Julia

I expect to record some of my early experiences with Julia in this article. For now, I have but a few disjointed notes.

I started with Julia in November 2019. The first exposure I had was based on this book:

Mykel J. Kochenderfer and Tim A. Wheeler
Algorithms for Optimization
MIT Press (March 12, 2019)

Not only were the code examples written in Julia but the entire book was created within Julia: http://tim.hibal.org/blog/how-we-wrote-a-textbook/.

This inspired me to write this entire blog in Julia's Documenter. I can generate both the web site version and a PDF document from the same sources. The process has not gone entirely smoothly but it has overall been worthwhile:

  • I can write in Markdown and LaTeX.
  • I can write example code in Julia and execute the code at document compile time having the results (including plots) embedded in the text.
  • There a macros for cross-references, inclusions, and other operations.

Some problems I encountered stemmed from:

  • The slightly non-standard dialect of Markdown.
  • A bug in the generation of nested lists caused by Windows using CRLF instead of LF as a default line delimiter. Converting all of my sources to use only LF solved the problem. (I have reported this bug to the developers.)
  • A bug where PDF generation prematurely cut-off output of Julia execution output required me to manually patch the code from a published but not incorporated pull request. Fortunately, the PR was easy to apply.
  • A bug where PDF generation does not add an inserted line break using a single backslash at the end of a line (the build process bombs early). I have created a patch to LaTeXWriter.jl which appears to work and will need to report this issue.
  • The documentation for Documenter leaves a lot to be desired. There is a "Showcase" that provides a number of examples that are of considerable help.
  • I need to remember to run MikTex as administrator whenever I re-build the blog. I've forgotten occasionally have been puzzled why nothing worked. Experience and pain make good teachers.

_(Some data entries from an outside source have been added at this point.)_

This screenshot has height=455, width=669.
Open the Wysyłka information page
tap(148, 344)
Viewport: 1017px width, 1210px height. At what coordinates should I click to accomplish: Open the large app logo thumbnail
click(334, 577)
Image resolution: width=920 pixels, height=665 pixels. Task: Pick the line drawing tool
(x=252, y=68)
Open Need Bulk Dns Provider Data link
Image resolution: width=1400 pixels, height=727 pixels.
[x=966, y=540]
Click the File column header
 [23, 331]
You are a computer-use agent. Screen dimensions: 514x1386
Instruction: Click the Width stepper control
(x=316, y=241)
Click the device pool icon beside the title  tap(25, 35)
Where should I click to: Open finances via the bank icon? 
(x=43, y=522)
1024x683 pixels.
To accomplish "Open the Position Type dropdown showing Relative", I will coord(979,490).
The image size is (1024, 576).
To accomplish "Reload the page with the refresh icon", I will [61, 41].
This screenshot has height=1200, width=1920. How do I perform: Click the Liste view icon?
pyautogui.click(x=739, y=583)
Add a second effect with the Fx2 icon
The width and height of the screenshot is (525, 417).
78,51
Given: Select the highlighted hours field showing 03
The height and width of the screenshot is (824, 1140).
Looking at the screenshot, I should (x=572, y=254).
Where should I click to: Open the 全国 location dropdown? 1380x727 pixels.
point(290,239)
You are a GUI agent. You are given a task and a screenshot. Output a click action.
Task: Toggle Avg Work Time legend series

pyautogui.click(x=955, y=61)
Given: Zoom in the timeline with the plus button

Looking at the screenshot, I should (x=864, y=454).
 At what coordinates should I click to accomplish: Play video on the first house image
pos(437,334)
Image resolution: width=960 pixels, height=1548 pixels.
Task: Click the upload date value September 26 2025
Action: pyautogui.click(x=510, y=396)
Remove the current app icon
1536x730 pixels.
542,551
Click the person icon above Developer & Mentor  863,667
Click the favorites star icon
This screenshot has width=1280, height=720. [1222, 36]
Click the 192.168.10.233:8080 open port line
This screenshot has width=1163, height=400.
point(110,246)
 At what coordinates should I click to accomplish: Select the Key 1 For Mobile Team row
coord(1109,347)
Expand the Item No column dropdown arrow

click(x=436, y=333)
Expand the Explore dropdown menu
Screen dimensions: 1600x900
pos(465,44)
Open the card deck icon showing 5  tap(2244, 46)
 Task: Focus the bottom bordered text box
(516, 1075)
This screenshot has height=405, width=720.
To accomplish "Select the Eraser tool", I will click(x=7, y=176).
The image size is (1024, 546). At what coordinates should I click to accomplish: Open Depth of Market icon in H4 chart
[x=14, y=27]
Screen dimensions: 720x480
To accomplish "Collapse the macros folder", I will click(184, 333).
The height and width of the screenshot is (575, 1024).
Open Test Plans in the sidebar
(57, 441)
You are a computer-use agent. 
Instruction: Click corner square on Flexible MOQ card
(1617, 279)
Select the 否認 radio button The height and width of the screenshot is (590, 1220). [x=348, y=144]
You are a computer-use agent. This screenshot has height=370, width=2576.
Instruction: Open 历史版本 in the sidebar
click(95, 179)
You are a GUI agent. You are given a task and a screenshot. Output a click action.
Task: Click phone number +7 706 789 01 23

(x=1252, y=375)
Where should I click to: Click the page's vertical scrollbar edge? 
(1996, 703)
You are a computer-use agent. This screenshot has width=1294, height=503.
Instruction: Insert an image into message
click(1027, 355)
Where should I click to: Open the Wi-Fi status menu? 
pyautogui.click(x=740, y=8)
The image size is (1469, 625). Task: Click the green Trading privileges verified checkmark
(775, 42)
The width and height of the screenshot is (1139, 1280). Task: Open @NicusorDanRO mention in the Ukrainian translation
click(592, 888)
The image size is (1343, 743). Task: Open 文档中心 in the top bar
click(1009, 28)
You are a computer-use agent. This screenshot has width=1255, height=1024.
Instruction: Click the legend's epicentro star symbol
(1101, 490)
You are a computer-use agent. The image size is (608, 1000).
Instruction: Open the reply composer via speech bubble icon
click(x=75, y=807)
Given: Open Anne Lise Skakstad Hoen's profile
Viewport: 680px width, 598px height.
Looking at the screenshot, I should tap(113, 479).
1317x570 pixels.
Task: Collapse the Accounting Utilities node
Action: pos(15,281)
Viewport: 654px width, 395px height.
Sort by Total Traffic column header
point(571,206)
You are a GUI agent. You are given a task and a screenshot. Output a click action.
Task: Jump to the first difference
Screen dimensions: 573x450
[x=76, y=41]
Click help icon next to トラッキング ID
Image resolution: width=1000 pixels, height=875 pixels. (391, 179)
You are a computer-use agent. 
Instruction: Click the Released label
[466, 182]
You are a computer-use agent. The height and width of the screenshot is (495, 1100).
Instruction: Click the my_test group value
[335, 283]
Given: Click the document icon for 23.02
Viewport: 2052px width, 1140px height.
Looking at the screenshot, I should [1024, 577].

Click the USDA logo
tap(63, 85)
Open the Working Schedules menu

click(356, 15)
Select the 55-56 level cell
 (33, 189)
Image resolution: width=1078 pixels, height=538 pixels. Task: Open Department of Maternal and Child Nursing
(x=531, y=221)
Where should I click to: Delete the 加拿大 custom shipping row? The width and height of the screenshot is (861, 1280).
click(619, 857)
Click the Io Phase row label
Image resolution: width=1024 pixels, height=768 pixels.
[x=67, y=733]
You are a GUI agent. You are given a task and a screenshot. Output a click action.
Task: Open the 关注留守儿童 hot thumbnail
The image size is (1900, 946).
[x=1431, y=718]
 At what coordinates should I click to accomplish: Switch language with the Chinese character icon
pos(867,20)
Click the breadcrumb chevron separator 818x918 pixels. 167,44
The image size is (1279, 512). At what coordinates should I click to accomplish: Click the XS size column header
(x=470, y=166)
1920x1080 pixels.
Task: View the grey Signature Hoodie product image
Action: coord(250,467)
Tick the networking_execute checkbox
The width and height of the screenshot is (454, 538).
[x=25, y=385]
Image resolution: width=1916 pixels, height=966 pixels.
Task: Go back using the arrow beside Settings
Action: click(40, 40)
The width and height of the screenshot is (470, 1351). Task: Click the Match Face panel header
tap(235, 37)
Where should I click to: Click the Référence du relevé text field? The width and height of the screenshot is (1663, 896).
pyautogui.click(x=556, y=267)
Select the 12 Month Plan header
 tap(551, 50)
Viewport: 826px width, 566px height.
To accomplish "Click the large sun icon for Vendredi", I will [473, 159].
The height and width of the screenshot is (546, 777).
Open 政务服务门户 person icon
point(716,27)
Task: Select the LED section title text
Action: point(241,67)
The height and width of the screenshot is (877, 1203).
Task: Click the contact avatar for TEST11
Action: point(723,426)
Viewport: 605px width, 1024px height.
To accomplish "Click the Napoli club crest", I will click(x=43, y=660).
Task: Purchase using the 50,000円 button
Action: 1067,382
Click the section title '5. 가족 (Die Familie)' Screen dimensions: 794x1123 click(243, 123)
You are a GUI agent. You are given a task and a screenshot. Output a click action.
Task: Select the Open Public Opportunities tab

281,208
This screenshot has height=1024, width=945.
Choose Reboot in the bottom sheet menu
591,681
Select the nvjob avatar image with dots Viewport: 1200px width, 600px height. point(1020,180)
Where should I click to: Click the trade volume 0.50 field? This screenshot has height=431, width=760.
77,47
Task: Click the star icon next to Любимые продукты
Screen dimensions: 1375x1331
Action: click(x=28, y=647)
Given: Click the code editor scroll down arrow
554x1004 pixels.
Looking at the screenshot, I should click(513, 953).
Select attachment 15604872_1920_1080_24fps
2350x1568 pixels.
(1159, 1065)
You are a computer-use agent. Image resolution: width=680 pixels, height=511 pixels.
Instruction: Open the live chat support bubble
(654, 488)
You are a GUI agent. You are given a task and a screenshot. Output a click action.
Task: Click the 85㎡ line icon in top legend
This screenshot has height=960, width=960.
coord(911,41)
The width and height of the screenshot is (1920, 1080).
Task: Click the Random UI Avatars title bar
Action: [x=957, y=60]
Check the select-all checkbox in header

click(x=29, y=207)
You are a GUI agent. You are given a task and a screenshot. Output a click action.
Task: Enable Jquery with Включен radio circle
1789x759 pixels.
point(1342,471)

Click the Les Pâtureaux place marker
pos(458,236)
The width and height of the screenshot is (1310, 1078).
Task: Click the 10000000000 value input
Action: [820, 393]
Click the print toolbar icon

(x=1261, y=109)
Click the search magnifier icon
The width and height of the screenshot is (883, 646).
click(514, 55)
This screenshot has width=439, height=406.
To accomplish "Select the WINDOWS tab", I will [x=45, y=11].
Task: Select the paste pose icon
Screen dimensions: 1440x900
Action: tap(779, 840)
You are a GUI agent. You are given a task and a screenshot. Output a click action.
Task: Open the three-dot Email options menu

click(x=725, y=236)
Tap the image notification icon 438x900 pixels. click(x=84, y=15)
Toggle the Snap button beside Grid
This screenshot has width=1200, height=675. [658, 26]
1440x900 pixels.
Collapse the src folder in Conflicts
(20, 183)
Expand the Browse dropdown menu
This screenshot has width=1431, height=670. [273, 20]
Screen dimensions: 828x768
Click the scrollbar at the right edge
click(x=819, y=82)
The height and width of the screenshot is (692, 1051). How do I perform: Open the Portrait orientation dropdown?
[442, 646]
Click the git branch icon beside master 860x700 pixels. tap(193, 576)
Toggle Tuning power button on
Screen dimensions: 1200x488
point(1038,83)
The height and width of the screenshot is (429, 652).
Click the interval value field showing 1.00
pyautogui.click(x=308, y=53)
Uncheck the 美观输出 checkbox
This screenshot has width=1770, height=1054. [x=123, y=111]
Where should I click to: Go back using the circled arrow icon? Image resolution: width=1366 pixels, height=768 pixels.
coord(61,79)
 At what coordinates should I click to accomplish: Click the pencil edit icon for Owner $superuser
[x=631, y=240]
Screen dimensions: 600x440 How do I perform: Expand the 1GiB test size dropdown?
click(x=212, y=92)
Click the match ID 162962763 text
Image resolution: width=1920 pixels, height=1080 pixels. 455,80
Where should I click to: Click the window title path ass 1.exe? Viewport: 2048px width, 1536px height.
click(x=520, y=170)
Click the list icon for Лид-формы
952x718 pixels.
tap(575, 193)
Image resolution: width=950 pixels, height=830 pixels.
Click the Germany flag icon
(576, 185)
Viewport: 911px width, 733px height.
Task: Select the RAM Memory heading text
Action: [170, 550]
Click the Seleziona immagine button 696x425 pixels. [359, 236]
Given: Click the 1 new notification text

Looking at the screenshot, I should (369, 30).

I had considered using Literate.jl which generates Markdown pages for Documenter.jl, Jupyter notebooks, and other platforms. Another alternative considered was Weave.jl. Amd last, I also looked at JuDoc.jl plus JuDocTemplates.jl.

I am serving this blog's static content with nginx. I looked at LiveServer.jl, a Julia web server compatible with live-reload capability.

I had a problem with an update to Julia in Visual Studio Code. The REPL no longer worked properly (it frequently crashed). This may be fixed by now but it motivated me to move any Julia work to ATOM.

I use TeXstudio as a sandbox for LaTeX development. The LaTeX used in the blog is supported by KaTex, an alternative to MathJax for mathematics typesetting.

Overall, I love Julia. I'm not thrilled by the quality of the documentation. I'm writing a signal processing system (a phase vocoder and related functions). I will have a better feel for Julia after I am done. So far, I find it favorably compares to MATLAB - especially being open sourced and is far superior to R.